Process Mapping and Analysis I have stated that security should be treated and analyzed as a business process. One of the most common means of process analysis is to develop a process map, which is a flowchart diagram that shows each activity and the relationships between activities for a given process, as illustrated in the simple diagram in Figure 5-8. Process mapping is widely employed by many organizations, including security programs, but those who use it do not tend to think of it as the exercise in qualitative data analysis that it represents. Process maps are generated by gathering input from people who describe their thoughts and opinions regarding the process, and this data is then coded visually into specific shapes and symbols that are interpreted by the process analyst. The final result is a representation of an intangible thing that can be more easily understood and that can drive decisions.
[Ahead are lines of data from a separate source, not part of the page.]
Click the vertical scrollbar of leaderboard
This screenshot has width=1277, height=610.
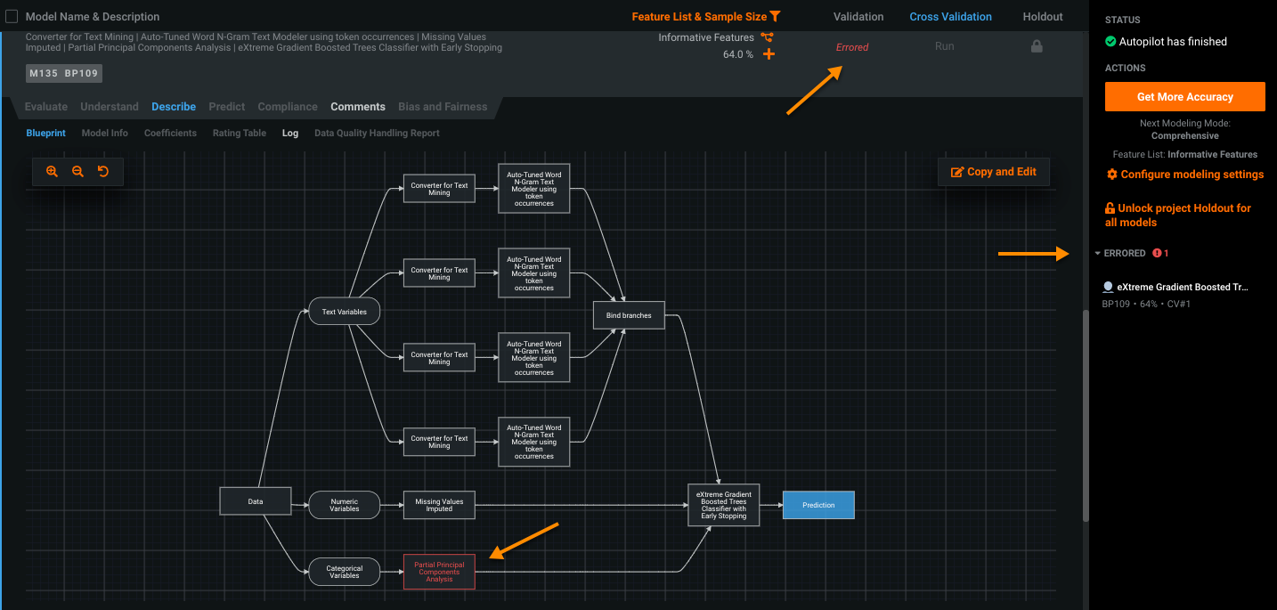(1085, 414)
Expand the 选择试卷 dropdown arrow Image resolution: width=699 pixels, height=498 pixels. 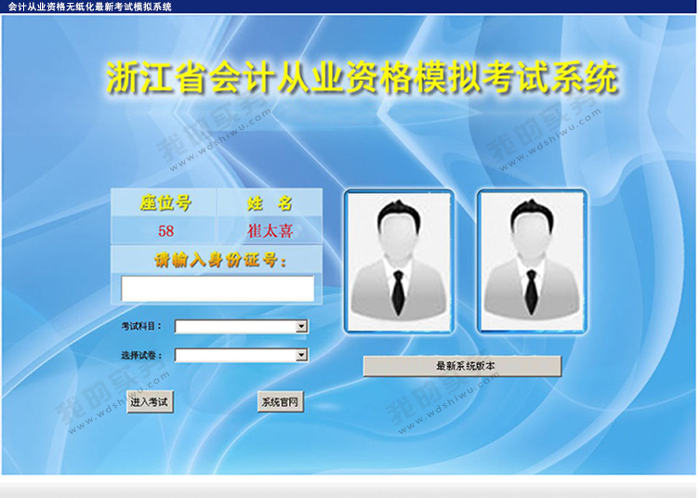tap(301, 355)
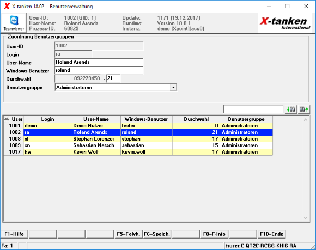This screenshot has height=250, width=316.
Task: Select the Kevin Wolf user row
Action: click(x=138, y=152)
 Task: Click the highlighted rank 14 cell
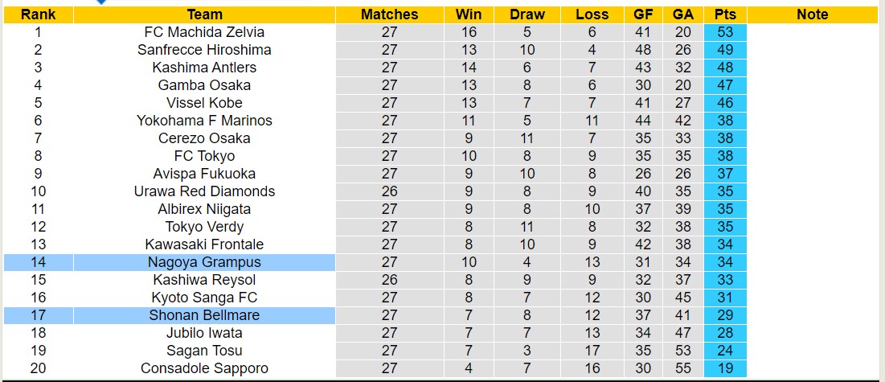[x=38, y=262]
Figure 5-8. Simple process map with activities and relationships

Process mapping becomes more powerful when combined with quantitative data regarding the stages and steps included in the process. As metrics such as time to complete a process, delays between steps, or the costs associated with each step are added to the process map, the potential for statistical analysis grows. Descriptive statistics can help you understand where bottlenecks or inefficiencies may occur in the qualitative process map, and inferential statistics can be employed as part of experiments or hypothesis tests to determine whether changing parts of the process will improve the results for a given metric. In many industries, the practice of statistical process control is one of the key metrics-based analyses used to improve the business. The Six Sigma methodology, for instance, is designed to facilitate statistical process control and well-known in IT, although it is used less in security. Business process analysis, whether qualitative or quantitative, represents a metrics practice that can be immediately and fruitfully deployed as part of a security program.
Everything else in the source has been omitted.